Alguns especialistas defendem que o desabastecimento de penicilina benzatina, que vem afetando países em todo mundo desde 2014, está entre os motivos do aumento do número de casos. Segundo a Pasta da Saúde, o governo brasileiro, em caráter emergencial, adquiriu 2,7 milhões de frascos do antibiótico, com prioridade na prescrição para grávidas e seus parceiros. Ainda de acordo com o órgão, o Brasil aumentou em mais de quatro vezes a quantidade de testes distribuídos a estados e municípios, passando de 1,1 milhão em 2001 para 6,1 milhões em 2015. Além disso, também de acordo com o Ministério, até agosto do ano passado, já foram enviados 3 milhões de testes para todo o País.

Para o presidente da Sociedade Brasileira de DSTS, é preciso ampliar o debate sobre essas doenças especialmente nos colégios. “As escolas não querem falar sobre isso, dizendo que vai incentivar a atividade sexual. Enquanto tivermos esse pensamento dificilmente vamos alcançar os jovens. Precisamos difundir mais as informações, seja na televisão, na escola ou em casa”, acredita o médico. Um exemplo de falta de informações, segundo ele, é o da vacina contra o HPV, doença sexualmente transmissível que causa lesões genitais e câncer.

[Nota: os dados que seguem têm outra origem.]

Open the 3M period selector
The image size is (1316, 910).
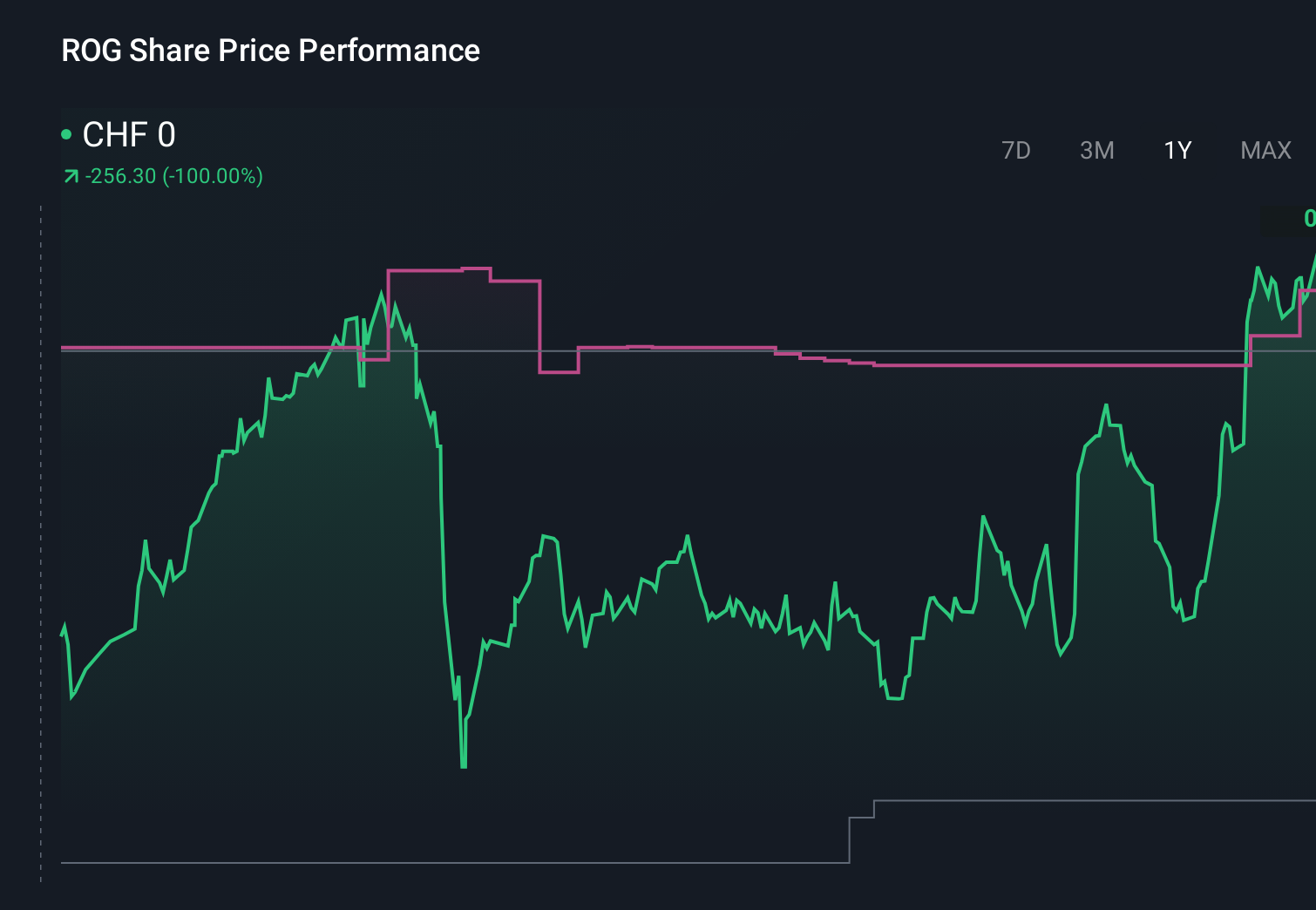coord(1097,150)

As campanhas de imunização em meninas de 9 a 13 anos, entre 2014 e 2015, foram consideradas exitosas e alcançaram adesão de até 92,3%. Mas, até março do ano passado, apenas 69,5% do público-alvo havia tomado a primeira dose da vacina. Quanto à segunda, o resultado foi ainda pior: 43,73%.

“Cadê o debate? Cadê a cobrança? As vacinas estão nos postos de saúde e vão estragar. Temos que debater mais, As sociedades tinham que ser mais ativas, mais unidas, para bater firme em termos de educação e saúde”, diz o professor da UFF. Sobre o baixo índice de adesão na campanha de HPV deste ano, o Ministério da Saúde informou que a iniciativa foi prejudicada pela divulgação de informações erradas sobre supostos efeitos colaterais da vacina, que posteriormente foram descartados. Mas, apesar das dificuldades, o professor Mauro se revela otimista. Estou seguro de que nunca vi um momento tão propício para avançarmos para a diminuição do número de casos de sífilis, especialmente a congênita. Desta vez estamos vendo boa organização de setores, do Ministério da Saúde, das sociedades médicas, órgãos de classe etc. Se tivermos engajamento da Pasta da Educação, das secretarias municipais e estaduais, profissionais da ponta do atendimento, bem como da grande mídia, quem sabe conseguimos fazer uma grande mobilização com um dia nacional de testagem para sífilis em todas as gestantes do País. Quem sabe, também, em seguida se possa chegar nos parceiros sexuais dessas mulheres, sugere.